Schaeuble's comments came as Germany's foreign minister kept up the pressure on Greece on Friday, saying there could be no more payments of aid unless Athens enacted reforms it has agreed with its international partners.
"We want to help Greece and we will help Greece. But Greece has to want to be helped. If they deviate from the agreed reform path, then the payment of further tranches of aid is not possible," Guido Westerwelle told lawmakers.
"We are sticking to our pledges to help. But that means as well that the agreed reforms in Greece must be carried out.
"We want to keep the eurozone together.

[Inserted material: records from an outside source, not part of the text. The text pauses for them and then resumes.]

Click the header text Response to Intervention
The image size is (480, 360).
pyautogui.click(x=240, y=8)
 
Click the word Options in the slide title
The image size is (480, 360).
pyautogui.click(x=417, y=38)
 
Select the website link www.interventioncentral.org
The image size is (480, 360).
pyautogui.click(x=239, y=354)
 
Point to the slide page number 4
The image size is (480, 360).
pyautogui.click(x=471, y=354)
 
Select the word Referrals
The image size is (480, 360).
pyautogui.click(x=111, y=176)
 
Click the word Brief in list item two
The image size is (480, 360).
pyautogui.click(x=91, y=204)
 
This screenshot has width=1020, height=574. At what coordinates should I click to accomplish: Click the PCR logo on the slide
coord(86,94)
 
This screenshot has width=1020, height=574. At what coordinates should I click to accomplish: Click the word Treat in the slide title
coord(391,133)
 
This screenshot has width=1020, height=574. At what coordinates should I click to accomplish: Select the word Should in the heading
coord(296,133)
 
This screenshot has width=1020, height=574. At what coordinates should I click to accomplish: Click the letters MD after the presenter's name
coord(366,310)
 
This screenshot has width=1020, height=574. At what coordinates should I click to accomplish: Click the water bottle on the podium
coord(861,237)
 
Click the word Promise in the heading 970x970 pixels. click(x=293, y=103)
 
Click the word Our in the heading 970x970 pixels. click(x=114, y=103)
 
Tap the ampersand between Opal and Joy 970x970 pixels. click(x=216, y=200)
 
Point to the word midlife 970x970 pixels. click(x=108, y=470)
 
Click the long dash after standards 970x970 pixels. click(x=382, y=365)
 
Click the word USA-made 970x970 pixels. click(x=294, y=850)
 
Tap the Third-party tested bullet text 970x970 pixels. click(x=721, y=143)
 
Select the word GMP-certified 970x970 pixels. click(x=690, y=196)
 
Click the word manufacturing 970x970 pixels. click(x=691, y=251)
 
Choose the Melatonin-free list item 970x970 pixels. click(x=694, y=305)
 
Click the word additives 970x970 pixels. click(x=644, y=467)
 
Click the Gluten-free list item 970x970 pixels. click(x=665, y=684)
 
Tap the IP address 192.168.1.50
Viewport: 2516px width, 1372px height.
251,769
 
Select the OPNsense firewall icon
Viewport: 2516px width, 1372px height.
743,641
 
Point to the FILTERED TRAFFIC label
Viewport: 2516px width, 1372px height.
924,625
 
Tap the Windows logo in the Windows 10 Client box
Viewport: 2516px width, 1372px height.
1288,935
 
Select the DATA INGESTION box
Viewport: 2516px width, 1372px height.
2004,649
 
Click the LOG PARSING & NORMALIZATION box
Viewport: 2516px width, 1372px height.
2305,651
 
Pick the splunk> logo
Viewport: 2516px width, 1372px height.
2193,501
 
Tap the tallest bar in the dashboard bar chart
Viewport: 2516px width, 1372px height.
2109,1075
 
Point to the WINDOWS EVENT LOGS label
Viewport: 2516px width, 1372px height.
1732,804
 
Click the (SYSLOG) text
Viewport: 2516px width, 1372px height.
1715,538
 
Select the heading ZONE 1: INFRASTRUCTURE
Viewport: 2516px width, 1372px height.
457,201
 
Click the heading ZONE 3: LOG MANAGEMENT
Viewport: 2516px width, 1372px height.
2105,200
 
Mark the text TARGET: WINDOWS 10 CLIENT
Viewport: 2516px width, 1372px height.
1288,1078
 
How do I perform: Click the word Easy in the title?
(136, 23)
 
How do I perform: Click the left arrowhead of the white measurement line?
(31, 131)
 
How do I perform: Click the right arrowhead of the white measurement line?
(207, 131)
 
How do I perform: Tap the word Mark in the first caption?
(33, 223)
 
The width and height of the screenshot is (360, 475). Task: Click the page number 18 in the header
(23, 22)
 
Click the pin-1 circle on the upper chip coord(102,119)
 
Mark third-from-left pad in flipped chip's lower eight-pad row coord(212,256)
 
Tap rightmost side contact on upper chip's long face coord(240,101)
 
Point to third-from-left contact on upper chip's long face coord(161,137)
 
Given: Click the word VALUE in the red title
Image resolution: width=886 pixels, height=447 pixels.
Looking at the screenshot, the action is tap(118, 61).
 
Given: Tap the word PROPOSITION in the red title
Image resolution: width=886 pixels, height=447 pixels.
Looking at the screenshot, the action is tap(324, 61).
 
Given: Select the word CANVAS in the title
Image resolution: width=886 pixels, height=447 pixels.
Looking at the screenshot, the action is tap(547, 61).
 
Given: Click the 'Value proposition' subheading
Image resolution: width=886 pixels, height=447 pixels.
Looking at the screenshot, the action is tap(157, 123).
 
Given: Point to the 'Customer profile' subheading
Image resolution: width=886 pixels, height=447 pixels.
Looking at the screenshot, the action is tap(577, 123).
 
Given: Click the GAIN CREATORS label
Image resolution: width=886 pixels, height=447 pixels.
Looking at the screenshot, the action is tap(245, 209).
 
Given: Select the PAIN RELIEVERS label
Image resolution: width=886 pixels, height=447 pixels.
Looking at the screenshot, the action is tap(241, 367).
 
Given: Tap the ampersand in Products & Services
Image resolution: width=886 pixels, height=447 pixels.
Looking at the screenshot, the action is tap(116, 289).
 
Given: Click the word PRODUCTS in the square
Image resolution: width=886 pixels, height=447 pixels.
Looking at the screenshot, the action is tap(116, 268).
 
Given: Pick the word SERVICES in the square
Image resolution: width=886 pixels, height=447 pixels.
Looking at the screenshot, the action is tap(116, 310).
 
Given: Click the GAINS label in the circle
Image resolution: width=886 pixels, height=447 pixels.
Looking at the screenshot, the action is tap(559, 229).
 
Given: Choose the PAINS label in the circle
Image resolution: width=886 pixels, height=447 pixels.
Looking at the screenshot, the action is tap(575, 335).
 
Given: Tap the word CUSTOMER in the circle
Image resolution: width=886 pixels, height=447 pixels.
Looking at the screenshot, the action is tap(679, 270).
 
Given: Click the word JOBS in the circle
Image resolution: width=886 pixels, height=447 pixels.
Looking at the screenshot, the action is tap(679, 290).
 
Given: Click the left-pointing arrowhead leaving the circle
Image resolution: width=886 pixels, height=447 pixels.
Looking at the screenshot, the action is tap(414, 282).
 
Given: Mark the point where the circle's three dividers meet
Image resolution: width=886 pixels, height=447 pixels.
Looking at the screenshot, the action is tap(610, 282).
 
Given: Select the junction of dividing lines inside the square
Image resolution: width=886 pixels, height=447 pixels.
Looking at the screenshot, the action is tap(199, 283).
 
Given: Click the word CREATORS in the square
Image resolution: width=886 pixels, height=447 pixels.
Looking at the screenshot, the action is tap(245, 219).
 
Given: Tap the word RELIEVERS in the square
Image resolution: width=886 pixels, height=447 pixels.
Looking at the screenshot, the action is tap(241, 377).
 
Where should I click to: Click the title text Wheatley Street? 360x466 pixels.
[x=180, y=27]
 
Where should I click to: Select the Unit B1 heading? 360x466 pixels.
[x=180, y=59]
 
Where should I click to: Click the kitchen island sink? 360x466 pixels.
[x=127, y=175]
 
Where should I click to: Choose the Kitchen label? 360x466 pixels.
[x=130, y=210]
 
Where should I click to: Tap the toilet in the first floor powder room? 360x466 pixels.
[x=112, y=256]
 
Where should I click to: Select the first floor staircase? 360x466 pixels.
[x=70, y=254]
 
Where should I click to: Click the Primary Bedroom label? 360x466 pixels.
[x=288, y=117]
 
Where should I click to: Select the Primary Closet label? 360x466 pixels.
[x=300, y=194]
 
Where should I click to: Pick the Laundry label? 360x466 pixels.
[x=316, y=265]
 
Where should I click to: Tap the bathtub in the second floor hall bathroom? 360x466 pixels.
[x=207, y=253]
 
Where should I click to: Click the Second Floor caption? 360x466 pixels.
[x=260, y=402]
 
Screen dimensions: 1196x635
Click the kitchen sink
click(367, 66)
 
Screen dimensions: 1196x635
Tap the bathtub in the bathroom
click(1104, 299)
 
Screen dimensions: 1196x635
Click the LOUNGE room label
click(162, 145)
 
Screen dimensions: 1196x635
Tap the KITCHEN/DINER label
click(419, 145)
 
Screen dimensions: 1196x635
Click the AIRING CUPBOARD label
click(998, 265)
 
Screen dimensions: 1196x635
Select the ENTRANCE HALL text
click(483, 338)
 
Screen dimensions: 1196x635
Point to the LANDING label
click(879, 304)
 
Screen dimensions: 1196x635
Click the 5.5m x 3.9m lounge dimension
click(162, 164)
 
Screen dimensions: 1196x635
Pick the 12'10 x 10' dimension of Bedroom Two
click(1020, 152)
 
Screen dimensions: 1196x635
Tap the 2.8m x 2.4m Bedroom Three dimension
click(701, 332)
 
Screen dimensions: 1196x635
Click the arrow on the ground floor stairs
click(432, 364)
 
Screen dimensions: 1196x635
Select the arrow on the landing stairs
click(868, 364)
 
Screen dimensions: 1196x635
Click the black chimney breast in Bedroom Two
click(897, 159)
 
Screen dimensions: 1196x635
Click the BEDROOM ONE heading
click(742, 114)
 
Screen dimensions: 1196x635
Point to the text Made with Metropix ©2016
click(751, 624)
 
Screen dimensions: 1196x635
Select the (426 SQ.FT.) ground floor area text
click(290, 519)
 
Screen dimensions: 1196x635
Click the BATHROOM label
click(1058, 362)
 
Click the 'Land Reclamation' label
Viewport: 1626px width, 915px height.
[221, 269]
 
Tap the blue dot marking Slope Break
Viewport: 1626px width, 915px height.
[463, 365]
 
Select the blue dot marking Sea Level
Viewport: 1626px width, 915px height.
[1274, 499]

The future of Greece in the eurozone now lies in the hands of the Greece," he stressed.
Socialists in Greece continued trying to cobble together a government, the third party to attempt to do so since Sunday's elections gave a razor-thin majority in parliament to anti-austerity parties.
Germany and the EU have made it clear to Greece that it must abide by its austerity pledges if it wants to receive bailout funds, money that Athens needs to avoid a default.
If no party manages to form a coalition, the president will call new elections that observers say are likely to hand a greater majority in parliament to anti-austerity parties.
"No-one is threatening anyone here," Schaeuble said in the interview. "But we must be honest... and tell our Greek friends and partners that there is no other way that the one that we have chosen together."
"We have already done a lot," he said, referring to two bailouts for Greece. "Greece must understand that in exchange, it must fulfill its obligations."
It is "dangerous to tell tales to citizens telling them that there was another, simpler way to heal Greece avoiding all the trials. It's absurd," he said.